Side
Streets
by
Kimra Traynor Herb
IPS Features


Return to Current IPS Features

Return to Catalogue

IPS Features Staff

International Press Service

 






A 20-Year Tour with Kimra

There are some upsides to being married to me. I think. My poor husband has been doing his tour of duty with me for 20 years this June. That's if you don't count the dating years, which you shouldn't, because in those days I was still on my best behavior. Most of the time.

Through the years, I have involved my husband in a lot of self improvement schemes. You see, although I always WANT to improve, I can't really do it- unless someone is forcing me. And so it is that we have embarked together on weight loss plans, exercise and fitness regimes, and (my husband is SOOOOO lucky) I even coordinate our wardrobes so we look good together. Some times.
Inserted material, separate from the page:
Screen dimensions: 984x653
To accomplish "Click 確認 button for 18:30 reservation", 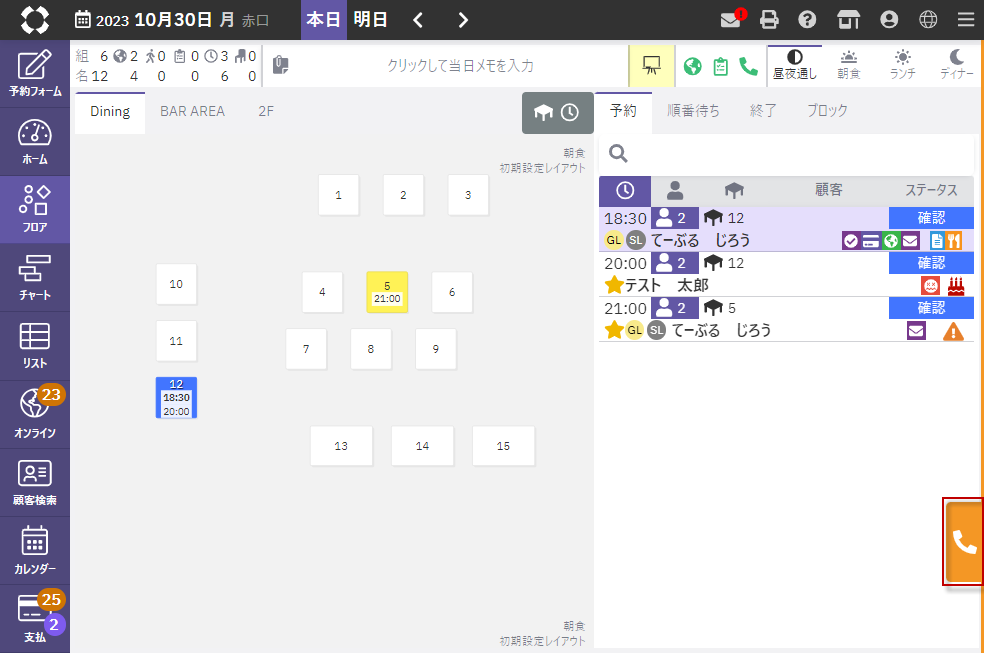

That Hawaiian look back in the 80's was kind of a bust.

So last week when I drug my husband to Wal-Mart, he became naturally apprehensive as I pulled him towards the pharmacy area.

"You are going to LOVE this!" I said to him, grabbing his arm and drawing him to the dental care aisle.

"What are we getting?" He gulped, and looked at the picks, brushes and creams before our eyes.

"Well!" I chirped, "Remember the whiter, brighter teeth you have always dreamed of?"

"You mean," he dead panned, "The whiter brighter teeth YOU have always dreamed of?"

"Whatever." I said. "The Today show reviewed these tooth whitener products."

"Uh huh." He said.

"Well, we are going to BUY this product." I enthused.

He shrugged, but I just knew that after a few days using this stuff with me, he'd be so thrilled with the whiter brighter smile he'd always dreamed of, he'd forget his hesitancy in beginning.

While we were in the check-out line, I gave him the instructions. "Says here that you need to paint a thin coat of the stuff on your teeth every night before sleeping, and then you just go to sleep with it on. So! " I continued, "I'll paint your teeth and you paint my teeth. Won't that be fun?"

That night we began. He painted a coating on my teeth. It felt like caulk. "This should be enjoyable." I drooled, over my caulk-coated teeth, "but imagine those pearly whites."

 When it came my turn to do his teeth, I got the giggles. Not the tee-hee a couple of times kind of laughs, but the screaming, falling down on the floor- can't look at him now or here they'll come again kind of laughs. When I finally managed to get a hold of myself and caulk those puppies up, my hubby asked, "How many nights do we have to do this?" He drooled that question out to me, and after pondering the instructions, I dropped the bombshell: "Just thirty nights or so."

"THIRTY NIGHTS?! I have to sleep with this (word omitted to protect innocent readers) on my teeth for THIRTY NIGHTS?!" He bellowed.

I checked the box. It stipulated that the basic treatment was for 14 days; but most people (corn teeth, or basically anyone who without a Hollywood white smile) needed to repeat the process to achieve the results pictured on the front of the box.

The next morning, when I woke up, I ran my tongue over what used to be my teeth. The whitening agent had dried to the consistency of plaster on my teeth and little stalactites and stalemates had formed on my teeth in the night. My husband was at the sink, trying to brush off his plaster and was yelling at me because apparently it wasn't a job easily done. I sighed, picked off a piece of plaster from my teeth and handed him the electric toothbrush. When he had finally managed to clear the crust from his teeth, he smiled. "How do they look?" I stared. I turned my head and looked again. I squinted my eyes and moved in close. The teeth looked basically the same. Whitish but not the whiter brighter smile he had always dreamed of. Or that I had always dreamed of. Whatever. "Don't worry, " I said, as I turned the electric brush onto the coating on my teeth, "Just twenty nine more days and we'll be blinding folks with our smiles." When that day comes, I thought to myself, then he'll be really glad he married someone like me.